Compte rendu de séance

 

Le Comité des droits des personnes handicapées s’est penché aujourd’hui sur le rapport de suivi soumis par le Royaume-Uni comme suite à l’enquête menée par le Comité concernant ce pays au titre de l’article 6 du Protocole facultatif à la Convention relative aux droits des personnes handicapées.

En 2017, le Comité a publié un rapport après avoir mené une enquête sur « l’impact cumulé de la législation, des politiques et des mesures adoptées par le Royaume-Uni en matière de régimes de sécurité sociale et de travail et d’emploi » depuis 2010. Trois articles de la Convention étaient au cœur de cette enquête : la jouissance du droit de vivre de manière indépendante et d’être inclus dans la société (article 19), le droit à un niveau de vie suffisant et à la protection sociale (art. 28) et le droit au travail et à l’emploi (art. 27).

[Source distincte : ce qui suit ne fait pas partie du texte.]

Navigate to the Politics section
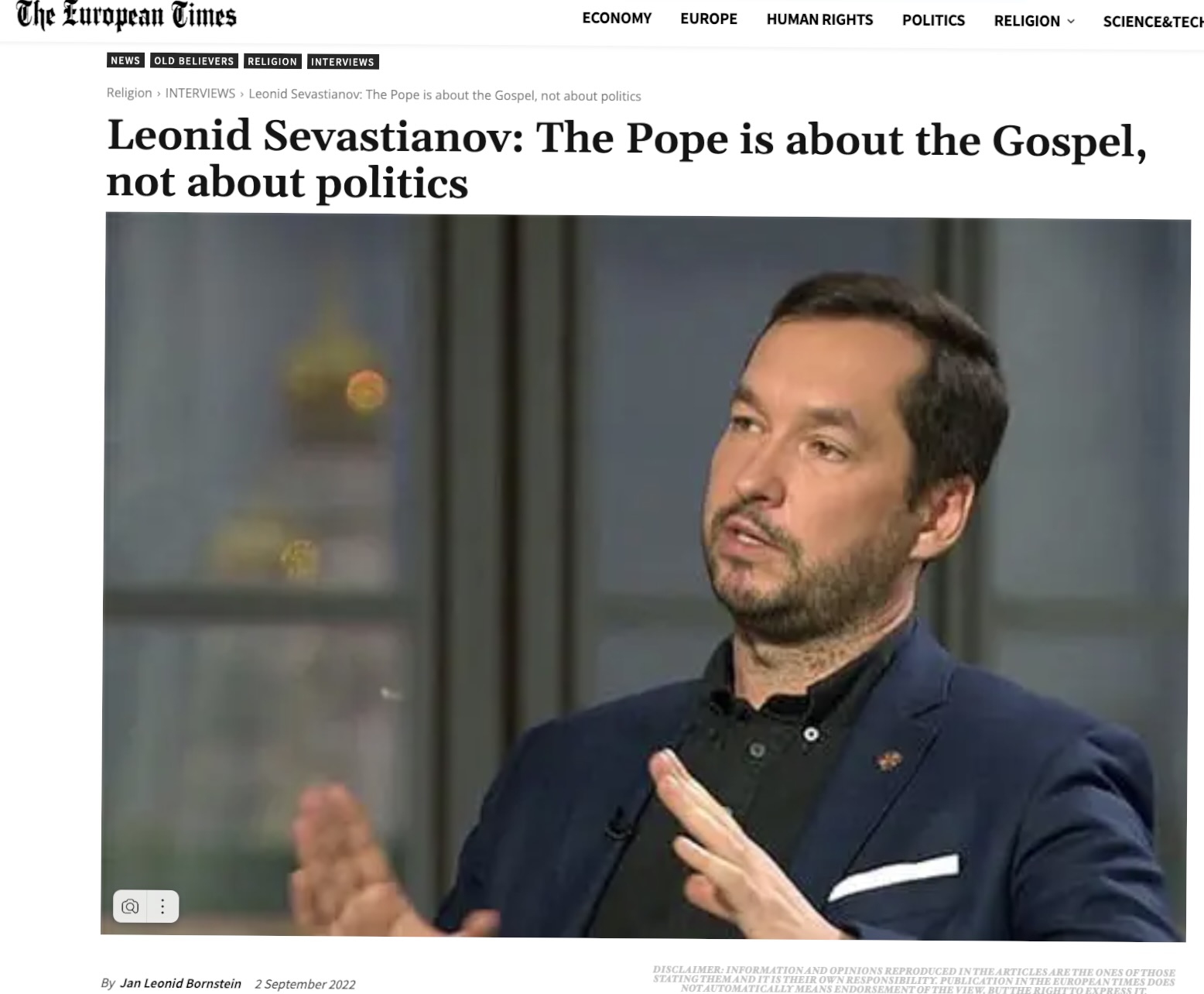The height and width of the screenshot is (994, 1204). [x=933, y=20]
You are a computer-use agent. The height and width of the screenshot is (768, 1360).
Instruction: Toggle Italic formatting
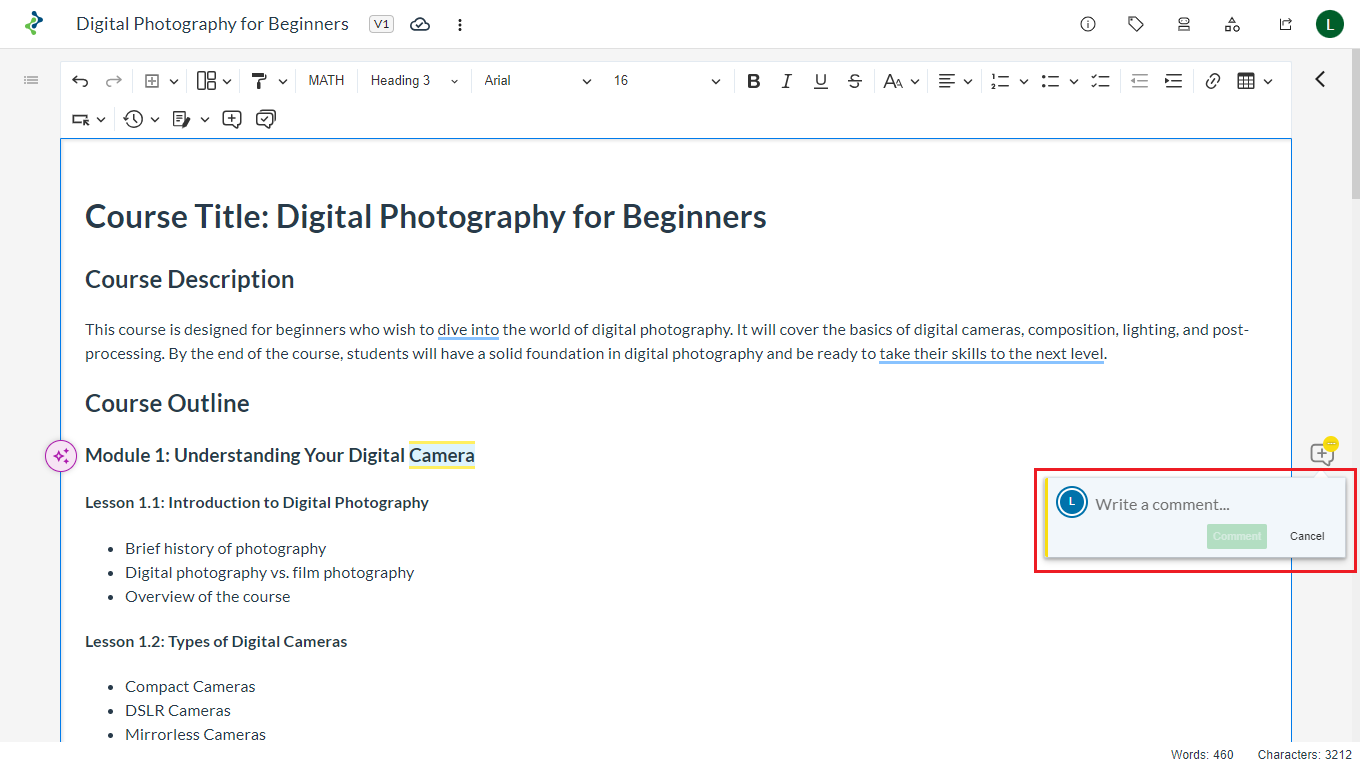[787, 81]
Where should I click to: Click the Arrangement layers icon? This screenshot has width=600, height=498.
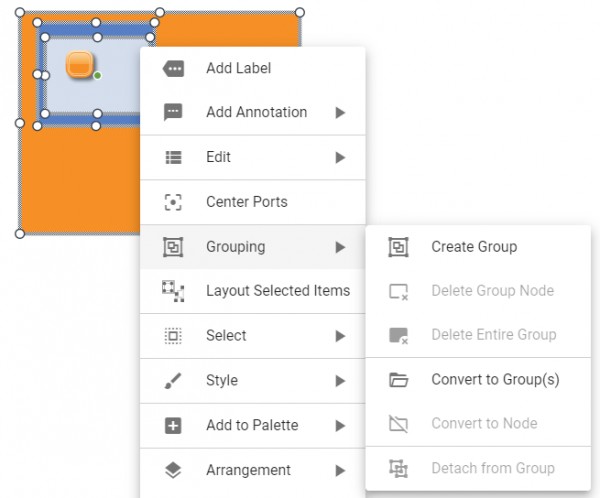tap(173, 470)
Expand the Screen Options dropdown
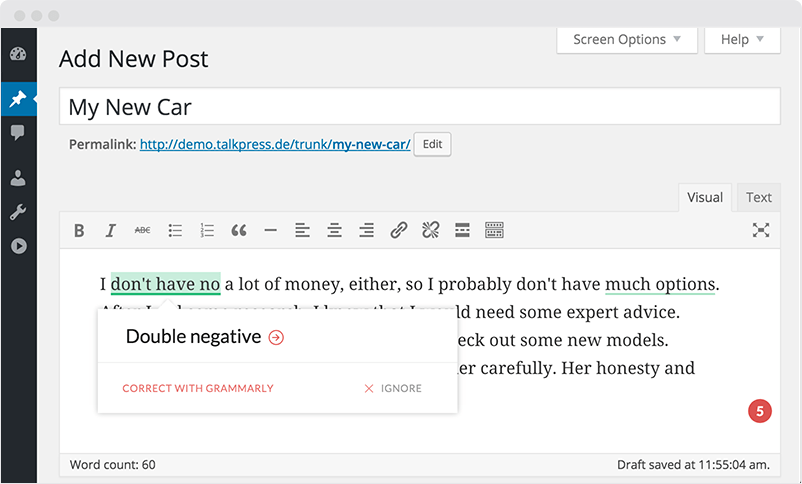 pos(627,40)
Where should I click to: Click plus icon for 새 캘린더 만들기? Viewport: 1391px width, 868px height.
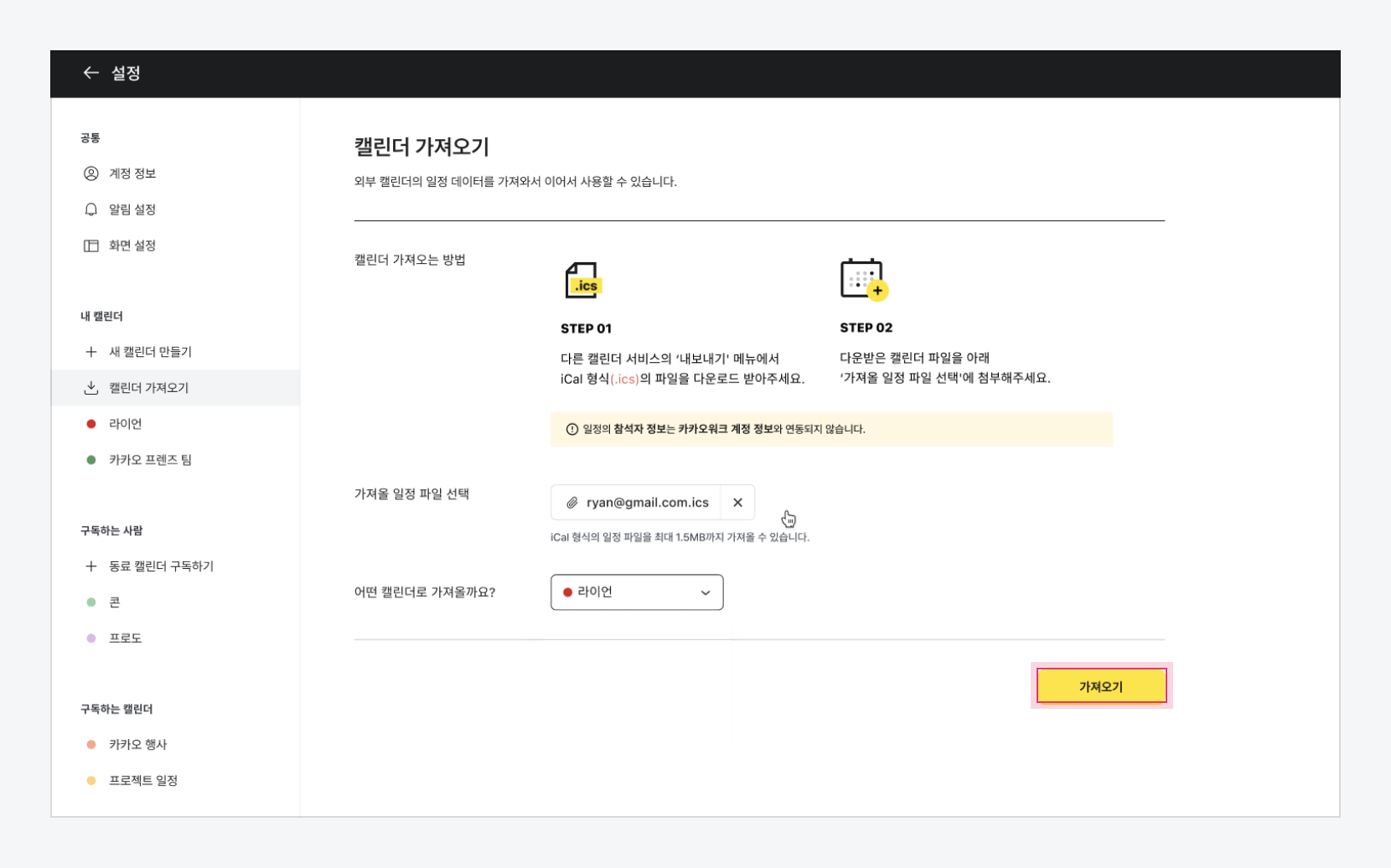point(91,352)
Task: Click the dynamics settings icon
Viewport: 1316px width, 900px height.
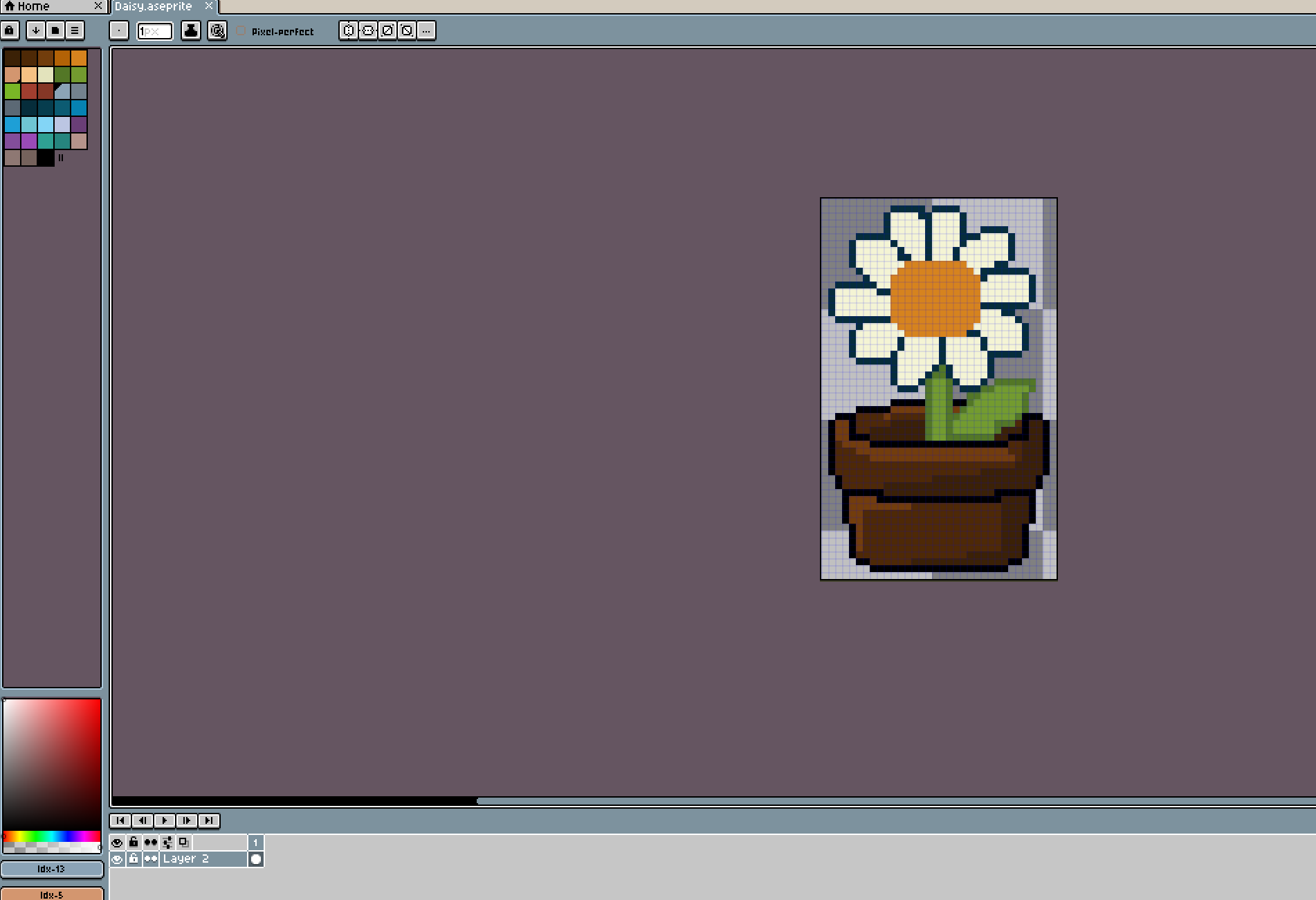Action: (217, 30)
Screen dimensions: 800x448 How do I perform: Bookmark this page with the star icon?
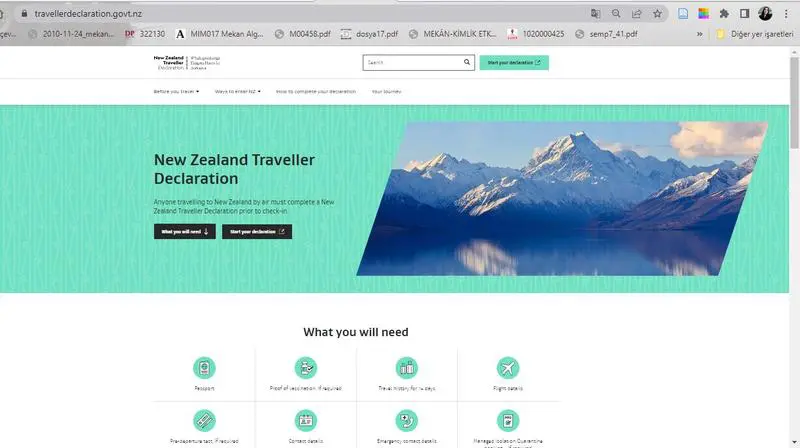[657, 14]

Le rapport du Comité contenait onze recommandations, auxquelles le Gouvernement du Royaume-Uni a apporté des réponses dans un rapport de suivi remis au Comité en 2021-2022 ( CRPD/C/GBR/FIR/1/Add.1 et CRPD/C/GBR/FIR/1/Add.2 ). Le dialogue de ce jour avec le Royaume-Uni a porté sur ces réponses.

En août 2023, le Comité avait déjà dialogué avec des représentants de mécanismes indépendants de suivi au Royaume-Uni au sujet de l’application des mêmes recommandations.

En vertu de l’article 6 du Protocole facultatif, une enquête peut être ouverte si le Comité « est informé, par des renseignements crédibles, qu'un État Partie porte gravement ou systématiquement atteinte aux droits énoncés dans la Convention ».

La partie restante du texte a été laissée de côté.